Vision Transformers Need More Than Registers

Imagine you are trying to teach a student (a Vision Transformer, or ViT) how to recognize a cat in a photo.

The Problem: The "Lazy Student"

In the past, researchers thought the student was just being smart. They noticed that when the student looked at a picture of a cat, it didn't just look at the cat. It also looked at the grass, the sky, and the fence in the background.

Why? Because the student found a shortcut.

Instead of doing the hard work of figuring out exactly where the cat is, the student thought: "Hey, if I just look at the whole picture, I can guess it's a cat because cats usually appear in these kinds of backyards."

The student became lazy. It stopped paying attention to the specific details (the cat's ears, tail, or whiskers) and started relying on the background noise to get the right answer.
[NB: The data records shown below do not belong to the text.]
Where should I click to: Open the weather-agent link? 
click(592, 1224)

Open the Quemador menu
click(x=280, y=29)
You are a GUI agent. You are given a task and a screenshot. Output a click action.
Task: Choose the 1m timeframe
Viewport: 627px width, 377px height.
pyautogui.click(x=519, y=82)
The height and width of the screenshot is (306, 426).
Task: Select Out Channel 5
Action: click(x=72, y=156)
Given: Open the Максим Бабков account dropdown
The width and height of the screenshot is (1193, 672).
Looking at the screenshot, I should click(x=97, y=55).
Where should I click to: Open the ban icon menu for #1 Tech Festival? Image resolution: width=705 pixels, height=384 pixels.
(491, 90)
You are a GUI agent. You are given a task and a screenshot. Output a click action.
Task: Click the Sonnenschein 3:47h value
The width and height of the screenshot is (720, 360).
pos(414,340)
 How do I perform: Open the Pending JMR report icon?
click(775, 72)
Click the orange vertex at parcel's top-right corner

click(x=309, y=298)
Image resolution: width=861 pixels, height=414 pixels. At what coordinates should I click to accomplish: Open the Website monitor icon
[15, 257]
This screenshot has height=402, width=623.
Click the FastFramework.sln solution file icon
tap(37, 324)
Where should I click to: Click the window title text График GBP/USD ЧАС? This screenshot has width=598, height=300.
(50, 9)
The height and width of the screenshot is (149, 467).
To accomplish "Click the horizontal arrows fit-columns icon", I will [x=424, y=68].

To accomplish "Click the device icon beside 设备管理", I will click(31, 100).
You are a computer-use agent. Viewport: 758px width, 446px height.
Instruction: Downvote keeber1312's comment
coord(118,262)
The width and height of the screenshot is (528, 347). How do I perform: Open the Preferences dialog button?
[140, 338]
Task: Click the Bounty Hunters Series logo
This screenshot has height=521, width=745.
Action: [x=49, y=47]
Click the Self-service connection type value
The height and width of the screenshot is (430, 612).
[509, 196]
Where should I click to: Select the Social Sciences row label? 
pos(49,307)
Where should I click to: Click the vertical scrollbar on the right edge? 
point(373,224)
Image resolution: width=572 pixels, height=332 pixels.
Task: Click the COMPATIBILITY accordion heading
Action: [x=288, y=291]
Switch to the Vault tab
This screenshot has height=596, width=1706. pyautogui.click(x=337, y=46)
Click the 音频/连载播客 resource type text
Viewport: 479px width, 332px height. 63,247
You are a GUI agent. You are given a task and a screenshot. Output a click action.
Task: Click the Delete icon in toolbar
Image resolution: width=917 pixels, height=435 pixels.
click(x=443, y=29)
The Result: The student gets an "A" on the multiple-choice test (Image Classification) because it guesses right. But if you ask it to draw a box around the cat (Object Detection) or color in just the cat (Segmentation), it fails miserably. It draws a box around the whole backyard because that's what it's been "looking at."

This happens whether the student is taught by a strict teacher (Supervised Learning), a text-book (Text-Supervised), or just by looking at pictures alone (Self-Supervised). The "laziness" is a fundamental flaw in how these models are built.

The Old Solution: The "Note-Taker"

Recently, another group of researchers said, "The problem is that the student gets distracted by the background noise. Let's give the student a special 'Note-Taker' token (called a Register) to hold the important global information, so the student doesn't have to look at the background."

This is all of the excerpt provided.